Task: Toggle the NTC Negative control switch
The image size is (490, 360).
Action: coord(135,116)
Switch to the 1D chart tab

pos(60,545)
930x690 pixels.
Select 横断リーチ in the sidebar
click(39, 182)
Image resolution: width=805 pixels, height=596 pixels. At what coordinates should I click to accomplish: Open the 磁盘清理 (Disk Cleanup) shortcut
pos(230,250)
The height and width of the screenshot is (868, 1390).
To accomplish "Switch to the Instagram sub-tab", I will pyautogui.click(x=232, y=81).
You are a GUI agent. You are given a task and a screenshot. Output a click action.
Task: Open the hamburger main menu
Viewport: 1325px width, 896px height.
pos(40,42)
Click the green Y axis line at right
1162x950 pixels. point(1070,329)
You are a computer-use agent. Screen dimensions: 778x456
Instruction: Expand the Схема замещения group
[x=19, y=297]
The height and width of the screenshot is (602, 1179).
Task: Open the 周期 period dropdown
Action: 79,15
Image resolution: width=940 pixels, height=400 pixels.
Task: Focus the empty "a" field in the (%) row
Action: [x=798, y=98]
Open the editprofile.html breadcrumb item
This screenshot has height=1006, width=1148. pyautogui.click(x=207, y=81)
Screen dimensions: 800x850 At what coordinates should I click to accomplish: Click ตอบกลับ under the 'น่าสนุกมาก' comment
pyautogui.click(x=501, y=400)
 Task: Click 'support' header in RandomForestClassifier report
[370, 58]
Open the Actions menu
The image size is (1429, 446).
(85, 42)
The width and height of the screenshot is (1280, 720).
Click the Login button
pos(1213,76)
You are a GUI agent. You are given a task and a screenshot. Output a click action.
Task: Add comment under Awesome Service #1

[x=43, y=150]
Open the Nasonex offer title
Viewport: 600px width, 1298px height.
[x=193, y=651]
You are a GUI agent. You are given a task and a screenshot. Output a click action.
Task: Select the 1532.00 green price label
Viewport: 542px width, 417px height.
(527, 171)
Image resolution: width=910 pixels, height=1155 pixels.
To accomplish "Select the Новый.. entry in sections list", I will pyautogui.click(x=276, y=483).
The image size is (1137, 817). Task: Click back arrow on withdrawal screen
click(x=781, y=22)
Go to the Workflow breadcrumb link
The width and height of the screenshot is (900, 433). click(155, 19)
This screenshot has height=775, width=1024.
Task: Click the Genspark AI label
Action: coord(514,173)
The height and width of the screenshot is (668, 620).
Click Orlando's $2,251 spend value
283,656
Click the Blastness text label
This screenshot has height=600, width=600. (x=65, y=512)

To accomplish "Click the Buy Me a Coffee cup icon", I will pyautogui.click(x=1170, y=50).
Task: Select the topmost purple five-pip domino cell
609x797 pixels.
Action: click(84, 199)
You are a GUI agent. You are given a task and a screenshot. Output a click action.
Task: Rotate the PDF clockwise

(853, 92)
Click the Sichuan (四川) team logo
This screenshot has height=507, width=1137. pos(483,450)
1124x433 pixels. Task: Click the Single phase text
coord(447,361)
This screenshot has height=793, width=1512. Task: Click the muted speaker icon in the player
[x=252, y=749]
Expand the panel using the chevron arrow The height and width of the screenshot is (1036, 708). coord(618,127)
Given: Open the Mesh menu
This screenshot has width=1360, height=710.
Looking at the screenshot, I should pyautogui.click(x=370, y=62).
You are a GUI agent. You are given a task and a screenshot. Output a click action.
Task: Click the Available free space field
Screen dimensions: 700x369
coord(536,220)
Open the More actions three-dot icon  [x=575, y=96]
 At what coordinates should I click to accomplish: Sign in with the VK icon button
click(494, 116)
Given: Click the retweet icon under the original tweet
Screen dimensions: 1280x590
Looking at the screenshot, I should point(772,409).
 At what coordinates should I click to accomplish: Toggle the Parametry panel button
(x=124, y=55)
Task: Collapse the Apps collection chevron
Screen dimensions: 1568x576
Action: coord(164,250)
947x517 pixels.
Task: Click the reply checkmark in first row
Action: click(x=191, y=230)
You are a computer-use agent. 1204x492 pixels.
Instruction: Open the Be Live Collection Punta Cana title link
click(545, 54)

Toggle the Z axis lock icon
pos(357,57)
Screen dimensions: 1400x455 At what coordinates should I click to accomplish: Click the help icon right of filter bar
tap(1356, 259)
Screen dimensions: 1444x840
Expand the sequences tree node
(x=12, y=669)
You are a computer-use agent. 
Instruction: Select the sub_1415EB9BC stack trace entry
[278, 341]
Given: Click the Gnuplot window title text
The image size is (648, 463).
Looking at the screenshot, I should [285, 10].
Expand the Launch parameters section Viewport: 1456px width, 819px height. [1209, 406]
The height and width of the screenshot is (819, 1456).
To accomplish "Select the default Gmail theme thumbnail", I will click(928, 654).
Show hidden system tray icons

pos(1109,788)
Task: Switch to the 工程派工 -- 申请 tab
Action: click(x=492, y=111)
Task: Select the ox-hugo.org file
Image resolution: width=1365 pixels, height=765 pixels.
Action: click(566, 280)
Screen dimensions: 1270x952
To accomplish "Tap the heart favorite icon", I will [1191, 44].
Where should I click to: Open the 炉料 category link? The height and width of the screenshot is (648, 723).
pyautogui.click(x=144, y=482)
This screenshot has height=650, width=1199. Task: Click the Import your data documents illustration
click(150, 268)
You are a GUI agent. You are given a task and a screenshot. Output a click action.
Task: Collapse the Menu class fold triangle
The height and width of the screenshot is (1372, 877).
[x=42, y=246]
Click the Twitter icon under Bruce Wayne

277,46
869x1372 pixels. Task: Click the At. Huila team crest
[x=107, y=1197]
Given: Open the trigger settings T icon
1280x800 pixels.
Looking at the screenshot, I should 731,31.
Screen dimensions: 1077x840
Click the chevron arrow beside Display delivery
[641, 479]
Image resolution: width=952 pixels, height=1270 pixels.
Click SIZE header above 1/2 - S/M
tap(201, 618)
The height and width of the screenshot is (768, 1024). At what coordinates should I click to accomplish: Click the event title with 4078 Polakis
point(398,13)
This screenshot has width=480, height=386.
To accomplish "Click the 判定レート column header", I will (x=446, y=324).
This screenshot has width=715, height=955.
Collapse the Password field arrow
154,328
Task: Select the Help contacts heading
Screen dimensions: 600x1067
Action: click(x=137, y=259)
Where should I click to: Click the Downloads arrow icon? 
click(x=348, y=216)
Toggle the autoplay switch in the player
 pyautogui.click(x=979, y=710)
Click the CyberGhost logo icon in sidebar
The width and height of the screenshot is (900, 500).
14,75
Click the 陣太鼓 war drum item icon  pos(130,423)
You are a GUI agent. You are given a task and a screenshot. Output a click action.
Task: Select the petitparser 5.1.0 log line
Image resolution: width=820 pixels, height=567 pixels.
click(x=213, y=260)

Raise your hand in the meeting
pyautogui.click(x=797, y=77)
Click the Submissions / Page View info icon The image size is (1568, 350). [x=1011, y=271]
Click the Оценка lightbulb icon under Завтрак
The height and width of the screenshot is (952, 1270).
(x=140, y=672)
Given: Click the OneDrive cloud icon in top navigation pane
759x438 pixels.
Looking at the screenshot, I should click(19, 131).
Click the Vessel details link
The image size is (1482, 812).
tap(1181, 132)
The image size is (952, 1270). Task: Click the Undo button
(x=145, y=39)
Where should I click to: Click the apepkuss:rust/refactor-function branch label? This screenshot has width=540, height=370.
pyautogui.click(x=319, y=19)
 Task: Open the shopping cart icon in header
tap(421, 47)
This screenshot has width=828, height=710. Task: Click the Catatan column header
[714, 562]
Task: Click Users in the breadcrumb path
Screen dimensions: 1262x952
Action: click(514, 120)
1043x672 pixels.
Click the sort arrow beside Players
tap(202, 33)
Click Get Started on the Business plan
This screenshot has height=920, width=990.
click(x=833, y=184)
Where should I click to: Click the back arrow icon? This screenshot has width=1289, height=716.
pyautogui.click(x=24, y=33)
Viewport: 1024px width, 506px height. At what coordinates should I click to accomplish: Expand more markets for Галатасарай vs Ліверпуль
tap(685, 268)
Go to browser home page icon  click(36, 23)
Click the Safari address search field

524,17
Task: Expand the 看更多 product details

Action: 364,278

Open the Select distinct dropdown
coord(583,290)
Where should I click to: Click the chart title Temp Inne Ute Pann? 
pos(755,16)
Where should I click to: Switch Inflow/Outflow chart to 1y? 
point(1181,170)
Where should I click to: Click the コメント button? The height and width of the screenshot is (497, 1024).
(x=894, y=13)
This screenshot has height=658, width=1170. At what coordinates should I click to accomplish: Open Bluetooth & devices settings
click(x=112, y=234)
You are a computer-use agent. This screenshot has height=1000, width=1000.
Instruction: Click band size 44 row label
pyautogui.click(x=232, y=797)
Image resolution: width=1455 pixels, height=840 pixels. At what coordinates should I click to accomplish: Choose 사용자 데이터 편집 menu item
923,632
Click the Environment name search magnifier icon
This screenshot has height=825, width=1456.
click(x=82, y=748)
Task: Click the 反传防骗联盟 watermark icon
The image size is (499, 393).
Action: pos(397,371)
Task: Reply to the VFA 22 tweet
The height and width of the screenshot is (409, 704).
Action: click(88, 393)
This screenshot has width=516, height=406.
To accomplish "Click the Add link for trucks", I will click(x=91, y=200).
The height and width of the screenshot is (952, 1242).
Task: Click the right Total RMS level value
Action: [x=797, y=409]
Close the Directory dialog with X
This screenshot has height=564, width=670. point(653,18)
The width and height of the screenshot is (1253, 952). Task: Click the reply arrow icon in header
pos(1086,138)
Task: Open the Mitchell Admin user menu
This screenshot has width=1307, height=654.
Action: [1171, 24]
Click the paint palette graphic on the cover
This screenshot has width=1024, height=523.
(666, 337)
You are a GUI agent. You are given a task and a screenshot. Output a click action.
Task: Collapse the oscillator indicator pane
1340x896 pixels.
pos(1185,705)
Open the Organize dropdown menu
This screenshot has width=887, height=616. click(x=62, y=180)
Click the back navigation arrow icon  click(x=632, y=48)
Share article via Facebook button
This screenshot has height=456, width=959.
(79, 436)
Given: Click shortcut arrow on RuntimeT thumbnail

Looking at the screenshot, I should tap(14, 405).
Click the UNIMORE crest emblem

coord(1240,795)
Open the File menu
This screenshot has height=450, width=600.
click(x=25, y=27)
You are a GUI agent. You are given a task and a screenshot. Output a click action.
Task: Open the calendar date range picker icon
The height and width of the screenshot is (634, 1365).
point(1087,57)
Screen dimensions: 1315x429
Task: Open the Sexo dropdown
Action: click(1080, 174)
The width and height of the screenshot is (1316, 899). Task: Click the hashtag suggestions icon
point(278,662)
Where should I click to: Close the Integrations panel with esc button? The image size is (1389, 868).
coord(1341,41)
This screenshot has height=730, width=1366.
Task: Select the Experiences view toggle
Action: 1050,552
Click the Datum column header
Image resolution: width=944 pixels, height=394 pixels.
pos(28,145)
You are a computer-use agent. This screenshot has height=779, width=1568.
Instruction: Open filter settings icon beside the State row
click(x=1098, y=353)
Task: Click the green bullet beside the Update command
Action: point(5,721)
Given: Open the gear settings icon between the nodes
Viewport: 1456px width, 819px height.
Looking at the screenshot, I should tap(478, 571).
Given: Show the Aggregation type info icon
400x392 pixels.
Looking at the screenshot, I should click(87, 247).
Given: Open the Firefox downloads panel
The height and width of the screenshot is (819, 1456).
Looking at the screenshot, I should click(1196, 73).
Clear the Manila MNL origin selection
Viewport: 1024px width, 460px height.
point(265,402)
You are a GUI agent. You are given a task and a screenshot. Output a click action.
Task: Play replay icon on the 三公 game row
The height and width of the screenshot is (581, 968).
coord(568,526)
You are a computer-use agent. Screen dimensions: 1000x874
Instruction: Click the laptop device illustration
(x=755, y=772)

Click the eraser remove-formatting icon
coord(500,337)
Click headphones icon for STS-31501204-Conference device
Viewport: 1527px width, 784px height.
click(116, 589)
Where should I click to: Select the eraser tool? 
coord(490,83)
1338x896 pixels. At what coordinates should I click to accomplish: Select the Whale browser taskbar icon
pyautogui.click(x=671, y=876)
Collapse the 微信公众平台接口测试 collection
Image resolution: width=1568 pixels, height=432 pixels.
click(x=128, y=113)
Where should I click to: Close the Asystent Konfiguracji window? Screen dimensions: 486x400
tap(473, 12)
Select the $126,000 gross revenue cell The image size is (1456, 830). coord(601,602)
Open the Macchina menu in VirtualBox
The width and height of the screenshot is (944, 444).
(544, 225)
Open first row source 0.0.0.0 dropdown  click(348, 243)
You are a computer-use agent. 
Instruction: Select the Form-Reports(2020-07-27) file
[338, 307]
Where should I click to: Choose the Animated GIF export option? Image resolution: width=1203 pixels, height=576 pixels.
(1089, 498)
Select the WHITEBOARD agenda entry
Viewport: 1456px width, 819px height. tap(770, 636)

Set task
List every line above that contains the string "chart", matching case exactly.

Solution for this problem
Switch to the 1D chart tab
Where should I click to: Click the chart title Temp Inne Ute Pann? 
Where should I click to: Switch Inflow/Outflow chart to 1y? 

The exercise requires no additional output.